Virtual native server may support multi-tenant and multi-environment capabilities based on the customer use case, the data model can be created specific for a customer or be customer agnostic. Virtual native server 203 can be structured such that a user of cloud server 302 on cloud 204 can be associated with multiple incompatible clouds, and can also be associated with multiple potential devices and multiple potential users in those incompatible clouds. In other words, there does not have to be a one-to-one mapping between users of the platform offered by cloud 204 and users in an alternative incompatible cloud such as 305. As such, one user that needs to control multiple user accounts on a single incompatible platform, such as their own accounts and their spouse's account, will be able to do so. Additionally, multiple users on cloud 204 can be linked to a single device on an incompatible platform. In other words, the federation and device management process allows one-to-one, many-to-one, one-to-many, and many-to-many mapping. In the case of multiple users on cloud 204 being provided access, the multiple users can be given limited access to the additional devices. For example, they may be able to obtain data from a device, but not provide it with commands. However, the multiple users can also each be given full access to the device. Also, the mapping can account for devices operating in multiple environments such as development, staging, and production.

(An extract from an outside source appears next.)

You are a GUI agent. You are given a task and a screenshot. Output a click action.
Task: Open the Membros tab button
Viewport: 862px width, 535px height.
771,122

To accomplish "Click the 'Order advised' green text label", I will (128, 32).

The federation process links a user of cloud 204 with the user account from incompatible clouds. The process of linking can be done is various ways based on the authorization process for those clouds. For example, linking can be done via Oauth 1 and 2 calls, through use of username/password credentials, through the use of an API key, or via customer authorization. Once the authorization process is successful, the user can be identified by a unique user identifier such as a user id, access_token, API key, etc. The unique user identifier is then linked with an environment id so that cloud 204 can specifically identify the user account across multiple incompatible clouds. The generic adapter framework used to connect the accounts by cloud connector 306 and the cloud adapters has a separate key-space. For each cloud, a separate table can be created in a database accessible to virtual native server 203 with stored access tokens. If the cloud supports more than one authentication scheme, then multiple tables may be created to link the accounts.
Once a user federation is completed with an alternative and incompatible cloud, the devices from the cloud are accessible for cloud server 302 through the cloud adapter created for that specific cloud. However, the read and write operations may be restricted based on access control in the alternative cloud. In other words, access that is not provided to a device in its native platform is still generally denied when the device is a virtual native in an alternative platform. In that case, the authorization process may determine the level of access control for cloud server 302 to perform the read and write operations on the alternative cloud.

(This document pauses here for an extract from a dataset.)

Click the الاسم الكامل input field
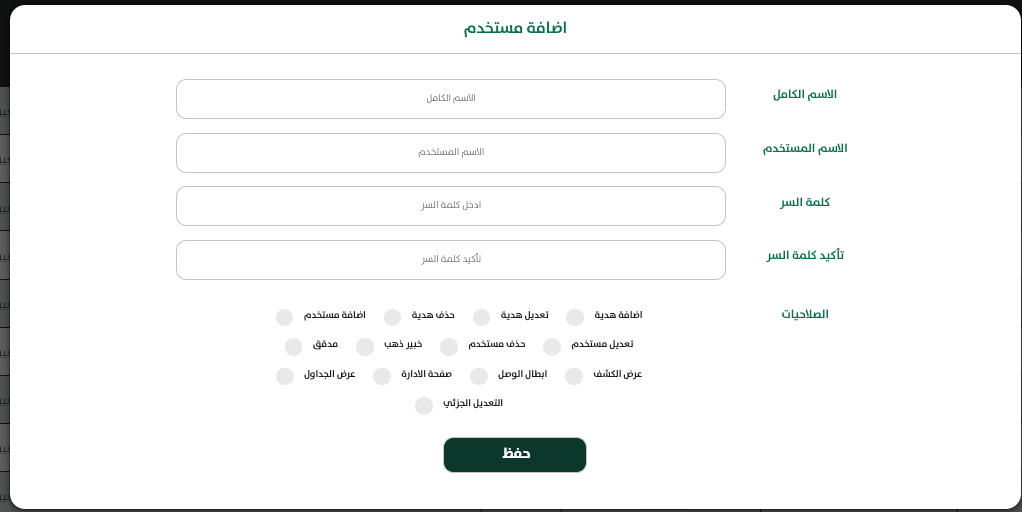point(450,99)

FIG. 5 illustrates a block diagram of a cloud adapter 500. The cloud adapter includes a common core 501. The cloud adapters are built on top of a generic adapter framework. The generic adapter framework, or common core, contains the common functionalities and code that are shared by all cloud adapters. There will be a different adapter for each incompatible cloud that users of cloud 204 want to obtain access to. There will only be one multi-tenant and multi-environment adapter for all of the users of cloud 204. All the adapters will extend the abstract adapter defined in the generic adapter framework. The common core can be shared by cloud adapters after they have been modified to be compatible for a specific cloud. For example, cloud adapters 303 and 304 could each share common core 501. Common core 501 includes an authorization module 502, a write to device module 503, and a read from device module 504. The modules can all comprise instructions stored in non-transitory computer readable media. The authorization module can be used by the cloud adapter to federate devices and user accounts from the incompatible clouds. The read from device module 504 and the write to device module 503 are generalized to handle any form of data transfer between IOT devices or between an IOT device and the cloud server. The authorization module 502 could be a custom auth module, an OAuth1 client, or an OAuth2 client. The OAuth2 and OAuth 1 components abstract the OAuth1 and OAuth2 connection logic to help develop the adapters faster.
The common core can also include additional modules represented by module 505. The additional modules could be selected from a set of modules that are likely to be required across various adapter types. For example, the additional modules could include a JSON Adapter, an Abstract Adapter, a REST Wrapper, Polling hooks, REST hooks, utility modules, or federation REST APIs. The additional modules may also include additional or substitute authorization or read modules. For example, the JSON adapter could be a substitute read module, and the OAuth1 client could serve as the authorization module 502 while an additional authorization module was also included in the common core. The Abstract adapter allows the generic adapters to speak to external software components by abstracting data from the various APIs to an internal proprietary format. The abstract adapter helps normalize that data and can be extended in the specific adapters. The JSON adapter can translate API responses from incompatible clouds that are not in JSON format to JSON before the data from the response is provided to the abstract adapter.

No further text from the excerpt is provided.